_REQUIRED WORK_:
Render the material as a JSON list of strings, with one string for each line and blank lines omitted. Begin at the line that contains "Describe the element", continue through the end of the material, and leave the pictures out of the list.

_DATA SUPPLIED_:
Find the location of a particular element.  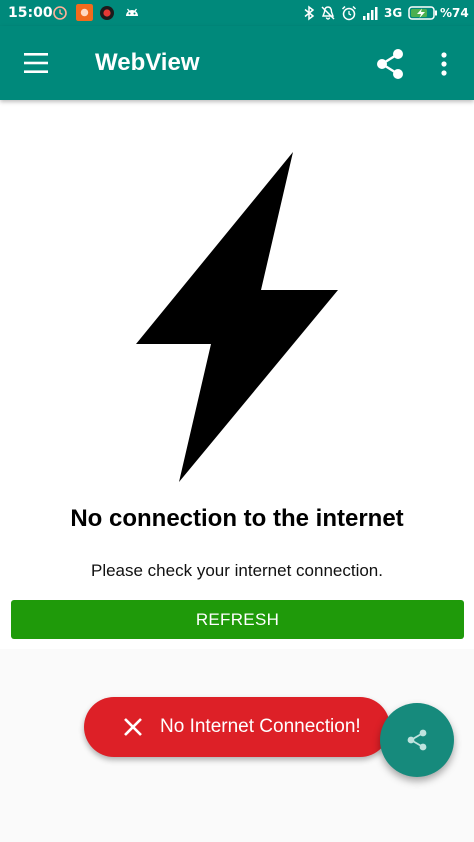

network-type: 3G is located at coordinates (394, 13).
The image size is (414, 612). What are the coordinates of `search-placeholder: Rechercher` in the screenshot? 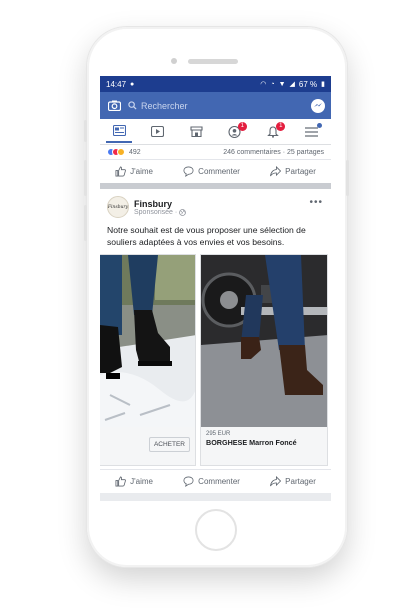 It's located at (164, 106).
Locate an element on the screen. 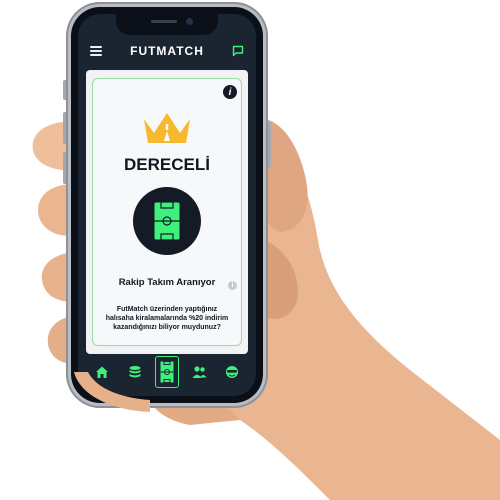 The width and height of the screenshot is (500, 500). nav-home is located at coordinates (102, 372).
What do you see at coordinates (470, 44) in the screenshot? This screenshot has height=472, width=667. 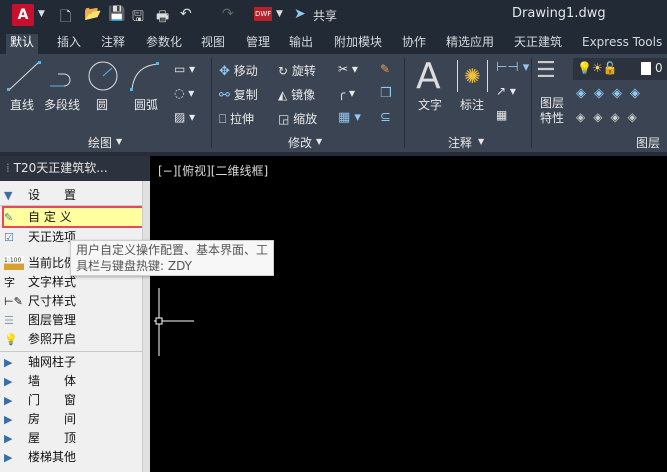 I see `tab-featured-apps: 精选应用` at bounding box center [470, 44].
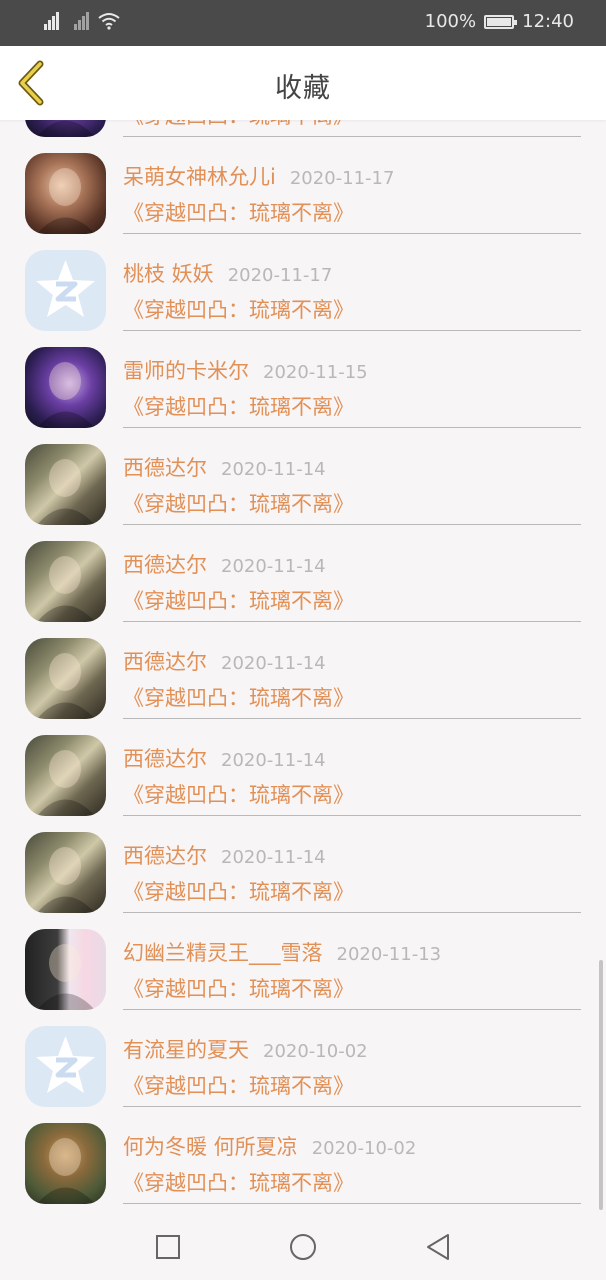 This screenshot has width=606, height=1280. I want to click on square-icon, so click(168, 1247).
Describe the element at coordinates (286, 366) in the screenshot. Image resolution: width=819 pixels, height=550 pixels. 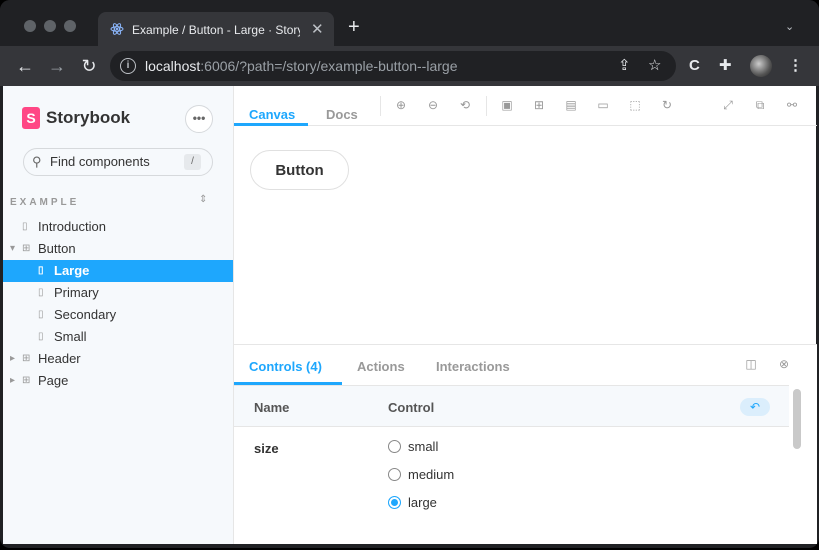
I see `tab-controls: Controls (4)` at that location.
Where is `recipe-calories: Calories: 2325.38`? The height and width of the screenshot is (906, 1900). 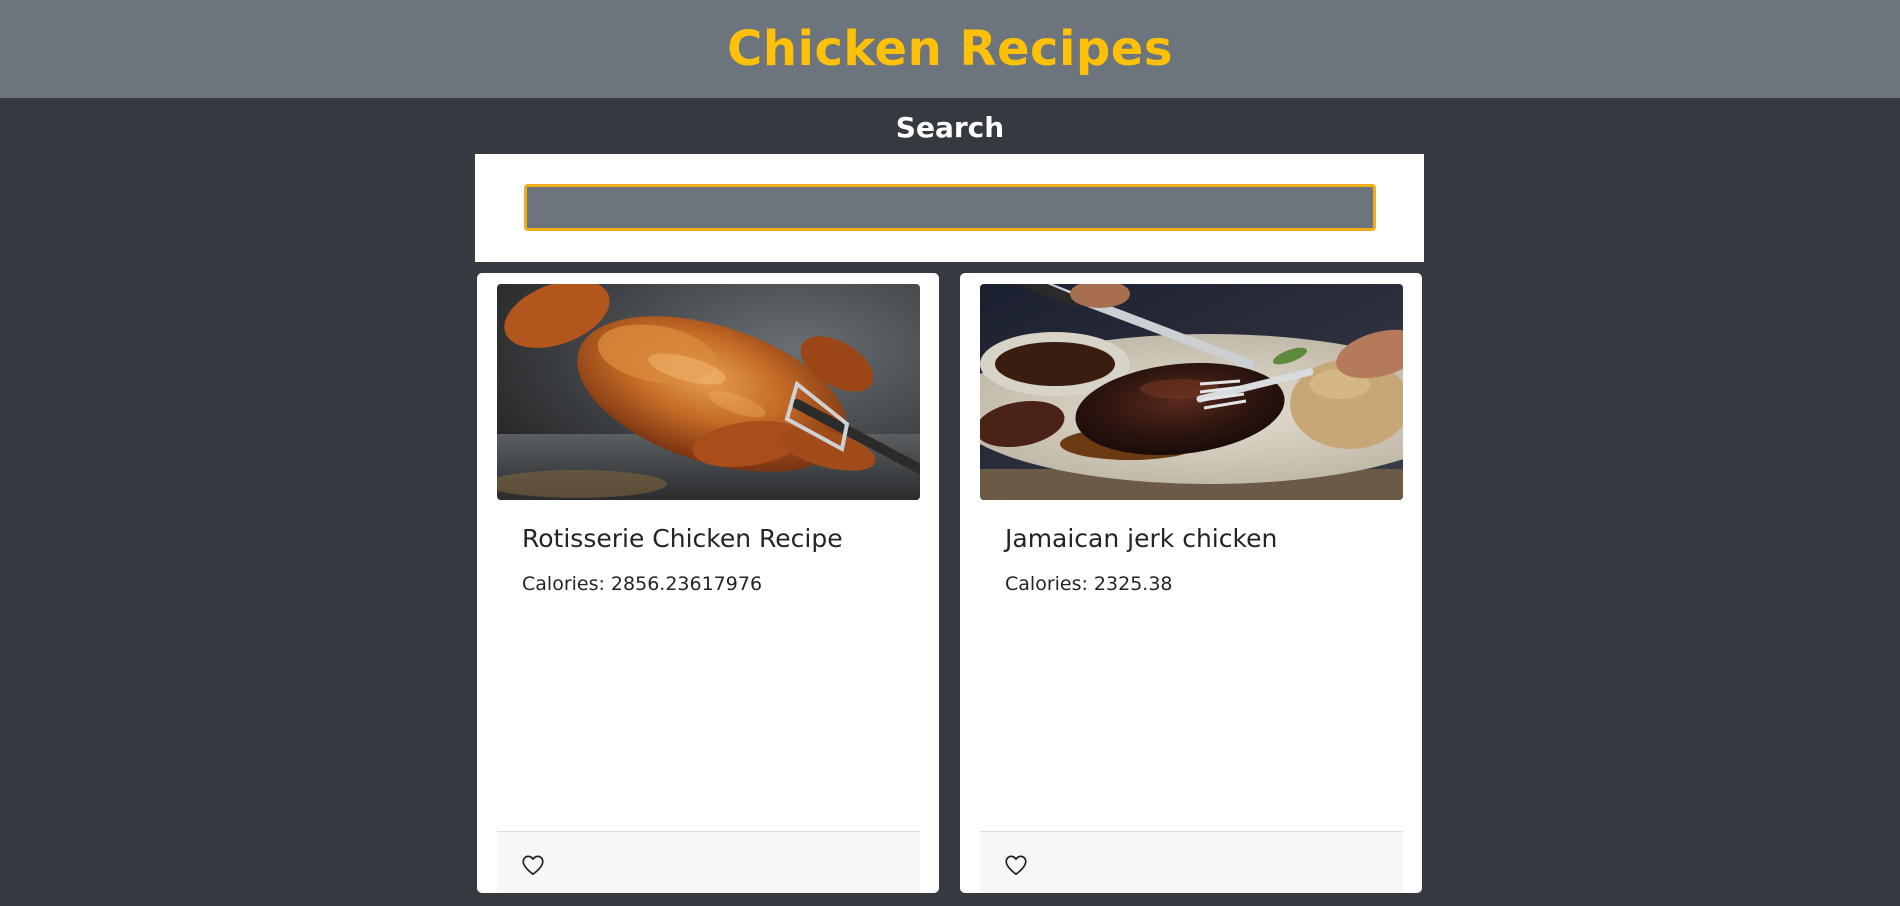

_ANSWER AREA_:
[
  "Describe the element at coordinates (286, 366) in the screenshot. Image resolution: width=819 pixels, height=550 pixels. ",
  "I see `tab-controls: Controls (4)` at that location.",
  "Where is `recipe-calories: Calories: 2325.38`? The height and width of the screenshot is (906, 1900). "
]